In fact, Loiseau said, the German chancellor, Angela Merkel, had consistently denied this was her aim. “As for France,” she said, “we have this role, maybe because our relations with the UK are so intense, of speaking for the others – sometimes loudly.”
Nothing France has so far said about the future trade deal – including its key demand that British companies can expect preferential access to Europe’s single market only if they obey its rules – “has been contradicted by a single other member state”, she said. “So there is a lot of noise, propaganda. But the EU is really not divided.”

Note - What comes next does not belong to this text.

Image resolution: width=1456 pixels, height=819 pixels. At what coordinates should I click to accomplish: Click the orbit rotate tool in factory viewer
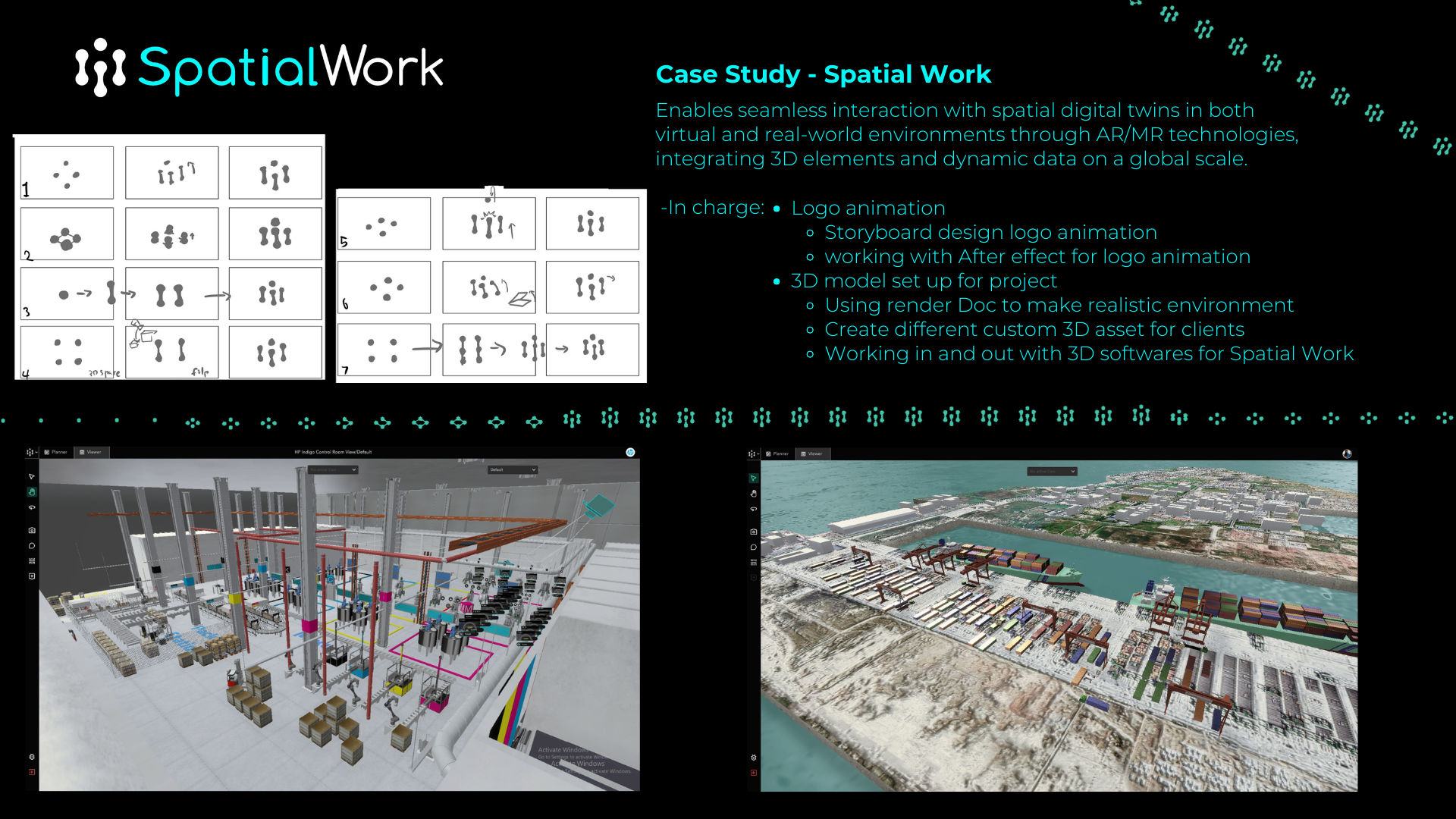(32, 507)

Georgina Wright, a Europe specialist at the Institute for Government, agreed that “if France were the only member state to have concerns and reservations, we would be a lot closer to a deal than we are now”.
France is “very, very concerned about this trade deal”, Wright said. “It wants one that will stand the test of time, that won’t give UK companies an unfair competitive advantage in the European market down the line. And it is far from alone.”
Zuleeg also said Paris was “certainly not isolated”. Concerns about the level playing field, governance and “the level of trust that the EU can have in Britain” are felt keenly in every capital, he said: “On these core concerns I see no gap between them.”
That is not to say that individual EU countries do not have specific concerns, Zuleeg said. Clément Beaune, France’s Europe minister, has warned France could veto a bad deal – stressing its demand for “broad and lasting” access by its fishermen to British waters, a question as sensitive in France as it is in the UK.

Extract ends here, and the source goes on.